> DIRECTIVES:
(A) Which electric pressure cooker does the stew recipe use?
(B) Pick up the stew recipe where it stops and keep writing it.

> DOCUMENT:
####
Instant Stew

First of all, sorry about that title. Just like the elusive free lunch, there is no such thing as an “Instant Stew”. You see, I recently asked my Facebook followers what dish they’d like to see me develop, and I received several requests for pressure cooker and stew recipes. We use (and love) an electric pressure cooker called an Instant Pot, so that’s what I used for this recipe (and hence the name).

At its heart, this dish is similar to many of my other stew recipes, but with a new approach. When it comes to simple weeknight recipes, many folks like the idea of crockpot stews (wherein you leave the ingredients to slow-cook while away at work). But I’ve found that more often than not, the vegetables become too mushy and tired after a long simmer. This is where a pressure cooker really shines, as it shaves a multi-hour recipe into just over an hour, making it a potential weeknight option with superior texture.

If you want to make this dish without any fancy (awesome) gadgetry, I’ve also included stovetop instructions below.


Dusting the beef in rice flour helps to thicken the sauce, but can be omitted if you’re avoiding rice.

Instant Stew (Pressure Cooker recipe)
####
> MATERIAL:
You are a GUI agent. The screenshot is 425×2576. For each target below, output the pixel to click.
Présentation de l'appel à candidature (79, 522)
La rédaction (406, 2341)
####
> SOLVED TASKS:
(A) An Instant Pot.

(B)
  • Servings: 8
  • Time: 1 hour 10 mins
  • Difficulty: Easy
  • Print

3 lbs stew beef (or chuck roast or short ribs, see note below), cut into chunks
1/2 tsp salt
1/2 tsp black pepper
2 tbsp white rice flour (optional)
2 tbsp ghee

1/2 onion, diced
2 cloves garlic, minced
2 tbsp tomato paste
3/4 cup red wine (Zinfandel, Merlot, Cabernet Sauvignon)
3 cups beef broth
3 carrots, peeled and cut into chunks
3 parsnips, peeled and cut into chunks
3 celery stalks, cut into chunks
1.5 lbs waxy potatoes (red, golden, etc), cut into chunks
3 sprigs fresh thyme (1/2 tsp dried okay)
salt and pepper to taste
1 small handful parsley, chopped

1. Combine the beef, salt, pepper, and rice flour; toss to dust the beef evenly.

2. Plug in your Instant Pot and press the “Sauté” button. Add the ghee and warm until melted and shimmering, about 3 minutes. Add 1/3 of the beef and sauté until browned, about 6 minutes, then remove the beef and add another 1/3 of the beef. Continue until the rest of the beef has cooked, about 20 minutes total; set the beef aside.

3. Add the onion and sauté until softened, about 4 minutes, then add the garlic and tomato paste. Sauté until aromatic, about 30 seconds, then add the wine and broth. Bring to a simmer, scraping up any browned bits from the bottom of the pot. Add the beef (and any accumulated juices), carrots, parsnips, celery, potatoes, and thyme.

4. Cover and set the Instant Pot to “Meat/Stew” (high pressure) for 20 minutes. Once the Instant Pot finishes, wait until it depressurizes, about 15 minutes. You’ll know it’s ready when you can remove the lid easily.

5. Gently remove the solid ingredients from the pot (the carrots and parsnips will be very tender) and set aside. Set the Instant Pot to “Sauté” again and simmer the sauce until reduced by half, about 10 minutes. Taste and add salt or pepper if needed. Return the solid ingredients to the pot, stir in the chopped parsley, then serve.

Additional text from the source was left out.